Schmidt surmised that those who go on to start a company “aren’t going to let people work from home and only come in one day a week if you want to compete with the other startups.”

The former Google CEO now appears to be retracting his claims. In an email to The Wall Street Journal, Schmidt said he “misspoken about Google and their business hours.”

“I regret my mistake,” he told The Journal.

Schmidt did not elaborate.
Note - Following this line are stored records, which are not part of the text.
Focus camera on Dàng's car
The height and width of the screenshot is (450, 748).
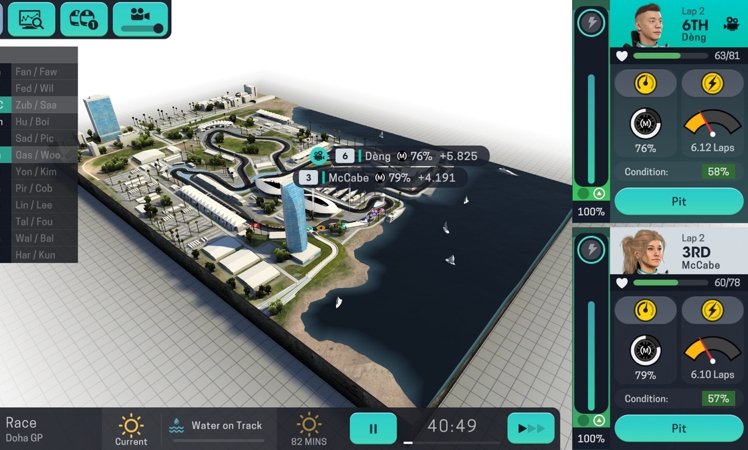tap(732, 24)
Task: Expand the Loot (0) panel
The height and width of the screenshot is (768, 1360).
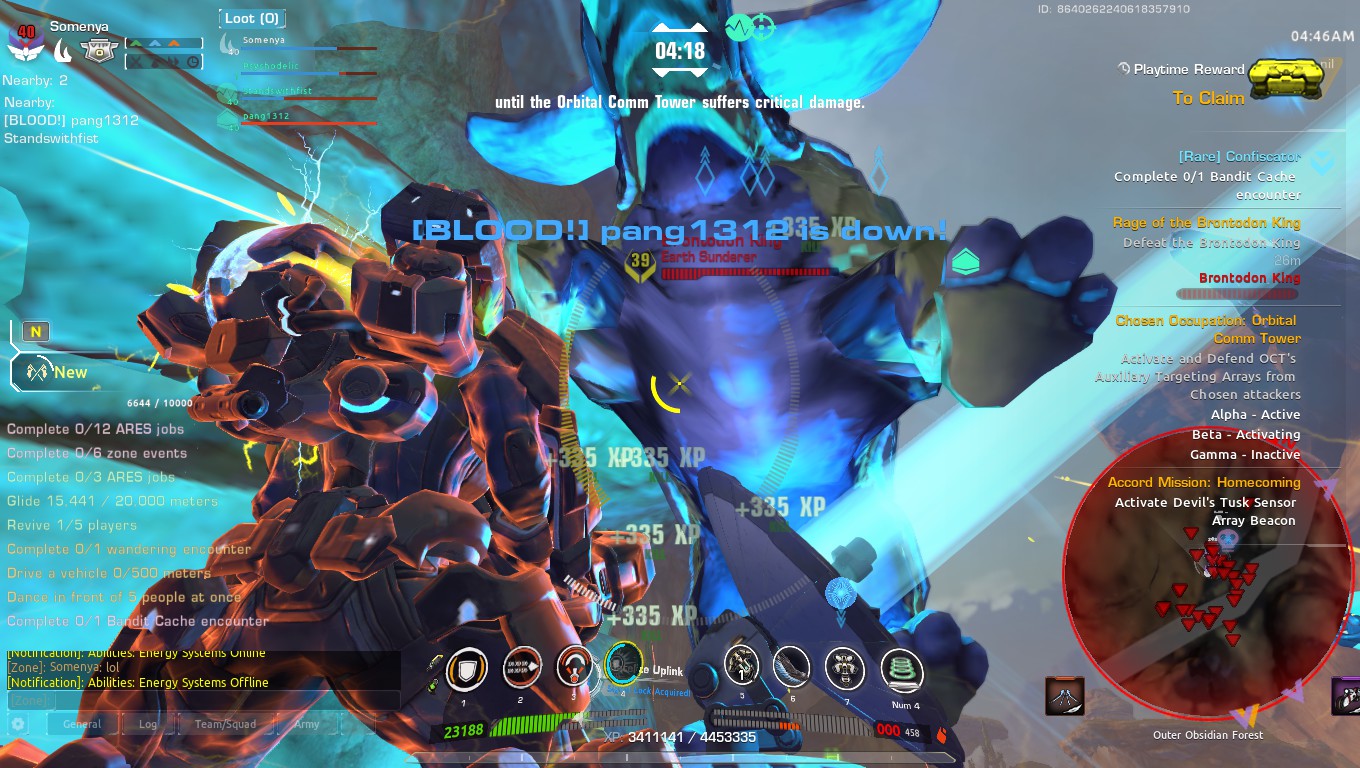Action: tap(251, 18)
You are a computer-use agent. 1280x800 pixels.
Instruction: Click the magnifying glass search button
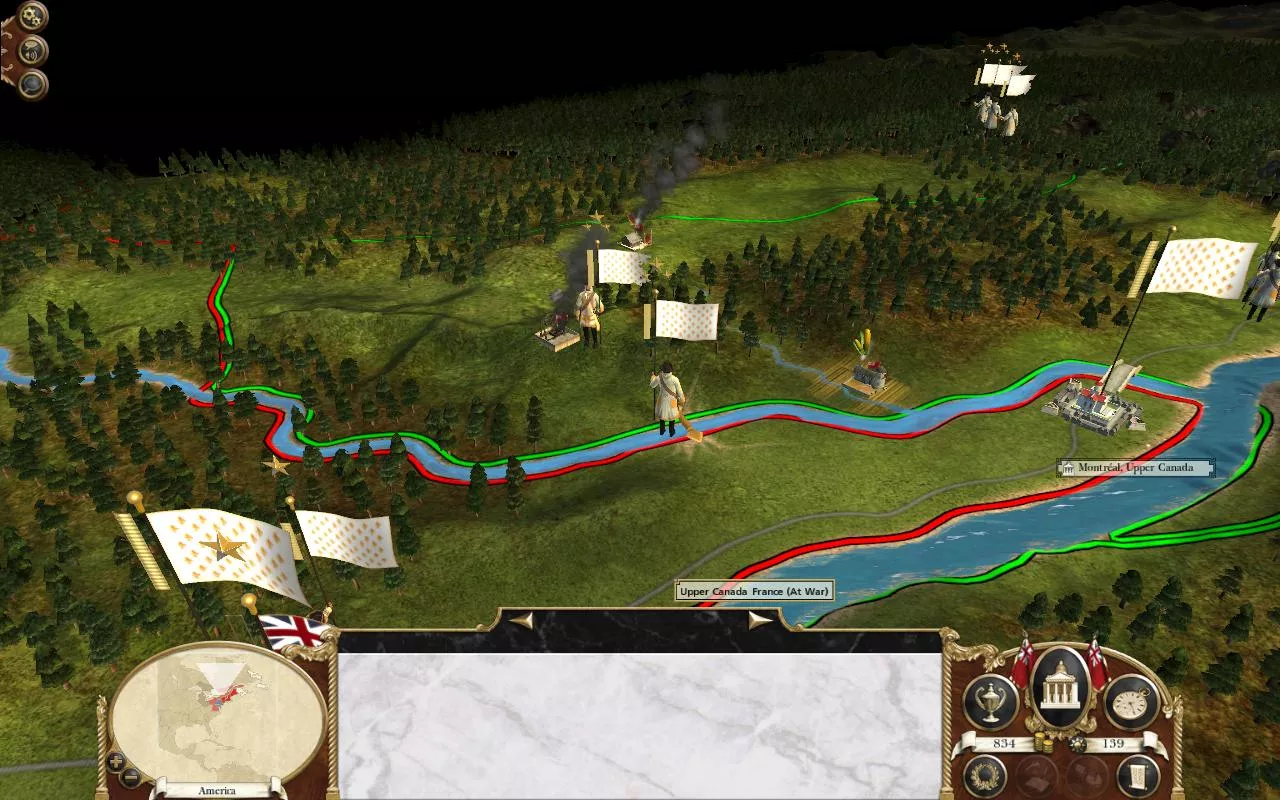33,84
A spokesman for Schmidt did not immediately return a request for comment.

But the former Google boss struck a note that many tech CEOs have said before about remote work — even if the research on the topic isn’t exactly conclusive.

OpenAI CEO Sam Altman told Fortune Magazine in 2023 that he believed one of the tech industry’s “biggest mistakes” was allowing employees to go “completely remote forever.”

“I would say the experiment in that is over, and the technology is not yet good enough that people can be completely remote forever, especially with startups,” he told the magazine.

OpenAI, for its part, still implements a combination of hybrid and remote policies.

An OpenAI spokesperson confirmed to Business Insider that the company requires its in-person employees to come into the office three days a week, while also keeping some remote workers.

Google has a similar policy that requires most workers to come in at least three days a week, according to a company blog.

A Google spokesperson did not return a request for comment.

Salesforce CEO Marc Benioff, once a self-proclaimed chronic telecommuter, has also promoted the belief that some employees need to be in the office.

“They have to blend in-person and remote together,” Benioff said. “Our engineers are extremely productive at home. We have a lot of people who are extremely productive at home. But there also needs to be salespeople who are productive in the office.”

Meta CEO Mark Zuckerberg said that “people who work from home are not efficient, and engineers who come to the office work more,” citing the company’s internal performance data to justify his position.

Tesla CEO Elon Musk in 2023 called remote work “morally wrong” during an interview with CNBC.

But the research on the impact of remote work on productivity is not unanimous. Some studies have shown an increase in productivity, while others have shown a negative impact. An analysis by Goldman Sachs said the discrepancy may be due to the way productivity is measured, BI previously reported.

A research paper which analyzed 20 million scientific studies and 4 million patent applications, however, showed that working in person is more conducive to innovation, BI’s Aki Ito reported.

“I wouldn’t say all companies should go back to being fully on-site,” Oxford University economist Carl Benedikt Frey, who co-authored the study, told BI. “But if you think about it just from the perspective of trying to develop innovative technologies, you should probably be on site as much as possible.”